The Russian invasion “has unleashed widespread death, destruction and displacement,” U.N. Secretary-General António Guterres said in a speech to the U.N.-backed Human Rights Council in Geneva.
After failing to capture Kyiv in the opening weeks of the invasion on Feb. 24 last year and suffering a series of humiliating setbacks during the fall, Russia has stabilized the front and is concentrating its efforts on capturing four provinces that Moscow illegally annexed in September — Donetsk, Kherson, Luhansk, and Zaporizhzhia. Ukraine, meanwhile, hopes to use battle tanks and other new weapons pledged by the West to launch new counteroffensives and reclaim more of the occupied territory.
Guterres said “attacks on civilians and civilian infrastructure have caused many casualties and terrible suffering.”
The intense fighting for territory in eastern Ukraine was in sharp focus Sunday at a Ukrainian field hospital treating wounded from the intense battle for the city of Bakhmut, which is devastated. A constant flow of battered and exhausted soldiers came in on stretchers.
Anatoliy, the chief of the medical service, said his team treats dozens of soldiers every day and barely has time to eat.
“My medics work practically non-stop. Before the full-scale invasion we had 50-60 wounded in a nine-month rotation, and now sometimes we have more (than that) in one day,” he told The Associated Press. He provided only one name for security reasons.

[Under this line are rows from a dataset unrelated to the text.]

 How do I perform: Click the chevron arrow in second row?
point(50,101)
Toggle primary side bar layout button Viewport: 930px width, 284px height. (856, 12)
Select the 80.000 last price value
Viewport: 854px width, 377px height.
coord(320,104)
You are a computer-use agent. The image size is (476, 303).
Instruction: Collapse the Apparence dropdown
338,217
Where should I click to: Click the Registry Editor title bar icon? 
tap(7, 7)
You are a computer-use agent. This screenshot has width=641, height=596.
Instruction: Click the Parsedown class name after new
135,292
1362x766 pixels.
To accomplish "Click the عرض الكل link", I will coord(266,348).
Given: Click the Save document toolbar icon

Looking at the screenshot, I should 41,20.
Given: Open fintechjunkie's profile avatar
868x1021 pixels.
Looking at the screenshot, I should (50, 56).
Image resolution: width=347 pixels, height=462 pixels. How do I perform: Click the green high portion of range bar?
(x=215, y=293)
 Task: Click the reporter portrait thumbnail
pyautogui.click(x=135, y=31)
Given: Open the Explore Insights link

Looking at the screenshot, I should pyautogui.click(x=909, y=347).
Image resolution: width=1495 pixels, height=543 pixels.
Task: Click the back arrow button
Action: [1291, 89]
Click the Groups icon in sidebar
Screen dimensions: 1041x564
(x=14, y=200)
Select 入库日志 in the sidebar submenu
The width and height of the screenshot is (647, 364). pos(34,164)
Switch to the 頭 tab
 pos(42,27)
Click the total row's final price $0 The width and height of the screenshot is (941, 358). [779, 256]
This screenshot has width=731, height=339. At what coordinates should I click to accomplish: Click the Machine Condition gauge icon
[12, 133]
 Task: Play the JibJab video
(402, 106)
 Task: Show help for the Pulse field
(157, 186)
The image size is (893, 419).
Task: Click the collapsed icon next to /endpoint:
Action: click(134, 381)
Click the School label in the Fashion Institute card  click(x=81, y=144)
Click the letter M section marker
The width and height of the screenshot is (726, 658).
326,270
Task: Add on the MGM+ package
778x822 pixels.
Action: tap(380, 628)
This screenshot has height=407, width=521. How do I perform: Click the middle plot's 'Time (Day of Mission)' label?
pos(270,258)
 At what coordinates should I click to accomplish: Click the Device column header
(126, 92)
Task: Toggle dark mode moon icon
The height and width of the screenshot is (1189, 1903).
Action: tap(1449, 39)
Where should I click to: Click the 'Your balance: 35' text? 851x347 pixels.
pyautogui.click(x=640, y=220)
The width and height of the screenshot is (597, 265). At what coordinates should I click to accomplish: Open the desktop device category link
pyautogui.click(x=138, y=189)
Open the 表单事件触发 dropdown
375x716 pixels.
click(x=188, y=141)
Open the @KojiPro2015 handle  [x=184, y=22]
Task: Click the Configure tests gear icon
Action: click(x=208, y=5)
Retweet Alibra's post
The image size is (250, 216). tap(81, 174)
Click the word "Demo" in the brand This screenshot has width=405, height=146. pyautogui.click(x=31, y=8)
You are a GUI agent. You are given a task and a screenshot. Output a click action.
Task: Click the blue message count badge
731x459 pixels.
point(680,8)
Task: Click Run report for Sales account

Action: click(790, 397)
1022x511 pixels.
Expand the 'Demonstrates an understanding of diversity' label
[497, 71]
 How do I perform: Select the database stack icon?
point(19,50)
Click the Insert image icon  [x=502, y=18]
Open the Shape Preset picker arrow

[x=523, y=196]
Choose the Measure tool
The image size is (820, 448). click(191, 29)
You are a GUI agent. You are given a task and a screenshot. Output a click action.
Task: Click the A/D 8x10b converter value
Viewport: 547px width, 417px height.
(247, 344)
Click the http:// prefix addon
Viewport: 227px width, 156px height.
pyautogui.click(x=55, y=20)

Guterres’ remarks came as the Ukrainian military said that Russia launched attacks with exploding drones on several regions of the country from late Sunday until Monday morning, killing two people.
Meanwhile, Belarusian opposition activists claimed a military air base outside Belarusia’s capital that hosts Russian warplanes came under attack Sunday by Belarusian guerrillas.
BYPOL, an online messaging app channel run by the activists, and several other online resources operated by the Belarusian opposition, said an A-50 early warning and control aircraft was seriously damaged in the attack at the Machulishchy base near Minsk.
The activists provided no evidence to support the claims, which couldn’t be independently verified. Belarusian and Russian officials made no comment, but Belarusia’s President Alexander Lukashenko urged top military and security officials on Monday to tighten discipline.
Russia used the territory of its ally Belarus to invade Ukraine a year ago. Belarus continues to host Russian troops, warplanes and other weapons.
Guterres, in his Geneva speech, cited cases of sexual violence, enforced disappearances, arbitrary detention and violations of the rights of prisoners of war documented by the U.N. human rights office.
He decried how the Universal Declaration of Human Rights, now 75 years old, has been “too often misused and abused.”
“It is exploited for political gain and it is ignored, often, by the very same people,” Guterres said. “Some governments chip away at it. Others use a wrecking ball.”
“This is a moment to stand on the right side of history,” he told the council, the U.N.’s top human rights body. Russia withdrew from its seat last year amid a surge in international pressure over the war in Ukraine.